Cuatro meses más tarde un cáncer de próstata se lo llevó para siempre. Yo tenía doce años y desde ese momento comencé a extrañarlo. El tiempo fue acomodando su recuerdo en un sitio de privilegio que no abandona. Y que sale a flote cuando paso por la estación de tren abandonada, con las vías muertas desde poco tiempo después de su partida, o cuando vuelvo a ver ese gol encumbrado contra los brasileros. Pero sobre todo cuando escucho nuevamente esa marcha emblemática vitoreada por un pueblo que vio resurgir sus esperanzas con los ideales que la vieron nacer.

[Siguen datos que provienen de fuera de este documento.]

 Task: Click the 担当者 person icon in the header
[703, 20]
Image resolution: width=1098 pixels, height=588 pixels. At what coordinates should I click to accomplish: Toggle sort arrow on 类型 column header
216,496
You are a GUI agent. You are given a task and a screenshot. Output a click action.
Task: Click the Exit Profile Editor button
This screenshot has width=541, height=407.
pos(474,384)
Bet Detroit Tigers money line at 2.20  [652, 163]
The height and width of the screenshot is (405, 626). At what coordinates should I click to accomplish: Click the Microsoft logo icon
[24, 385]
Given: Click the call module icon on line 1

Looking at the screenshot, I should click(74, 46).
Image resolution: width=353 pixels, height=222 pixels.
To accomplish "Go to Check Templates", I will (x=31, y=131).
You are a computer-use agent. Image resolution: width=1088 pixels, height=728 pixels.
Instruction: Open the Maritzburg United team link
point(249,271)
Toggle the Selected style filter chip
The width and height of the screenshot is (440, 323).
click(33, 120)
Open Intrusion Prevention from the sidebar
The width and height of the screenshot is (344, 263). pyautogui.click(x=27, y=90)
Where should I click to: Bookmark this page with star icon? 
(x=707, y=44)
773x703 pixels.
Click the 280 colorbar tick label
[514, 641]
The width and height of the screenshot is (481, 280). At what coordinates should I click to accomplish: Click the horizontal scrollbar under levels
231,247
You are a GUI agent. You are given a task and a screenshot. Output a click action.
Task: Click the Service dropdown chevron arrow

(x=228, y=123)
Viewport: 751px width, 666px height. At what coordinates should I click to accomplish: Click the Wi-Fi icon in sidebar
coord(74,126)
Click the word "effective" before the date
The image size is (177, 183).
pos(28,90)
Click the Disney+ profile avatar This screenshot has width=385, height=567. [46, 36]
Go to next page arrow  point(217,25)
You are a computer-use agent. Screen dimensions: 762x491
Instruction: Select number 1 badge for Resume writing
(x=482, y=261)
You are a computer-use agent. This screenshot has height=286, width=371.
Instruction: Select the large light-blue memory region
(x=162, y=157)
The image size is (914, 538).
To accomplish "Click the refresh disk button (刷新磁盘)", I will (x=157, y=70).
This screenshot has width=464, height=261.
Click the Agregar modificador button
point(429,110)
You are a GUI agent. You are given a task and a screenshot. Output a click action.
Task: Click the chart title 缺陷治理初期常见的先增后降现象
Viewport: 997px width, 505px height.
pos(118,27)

A veces me gustaría encontrarlo otra vez solamente para decirle que Maradona fue tan grande como él suponía, y que más tarde aparecería un tal Lio Messi que te hacía oprimir el pecho de placer al verlo jugar a la pelota. Me gustaría encontrarlo para contarle que ese turquito con cara de gnomo destrozó todas las conquistas del peronismo y sumió al país en la peor crisis de su historia, pero que más tarde apareció un flaco desde el sur profundo para devolverle al pueblo argentino toda la dignidad perdida. Que ese flaco agitó la bandera de la esperanza y, como lo hizo el general que él vio nacer, restituyó todas las conquistas saqueadas por los mercenarios del poder. El flaco se fue pero dejó a su mujer, la presidenta coraje, que soportó tantos ataques como nadie lo había soportado antes, ni siquiera el propio general. Y, por si fuera poco, puso en marcha nuevamente los trenes dormidos por el abandono. Y el pueblo volvió a ganar las calles para celebrar, para devolverle la letra y el sentido a esa marcha.
Cada vez que sueño con la marcha peronista rememoro a mi abuelo y añoro no tenerlo vivo para que aprecie con sus propios ojos llorosos que su vida y su lucha valieron la pena, y para agradecerle que en cada gesto mínimo que tuvo hacia mí me haya enseñado a valorar su historia, que es también un poco la historia de todos.
Mi abuela Delia, su mujer, lo sobrevivió veinticuatro años. Se fue un 17 de octubre.
Esa fecha me da muchas razones y personas para recordar.
A partir de ese día son, por lo menos, tres.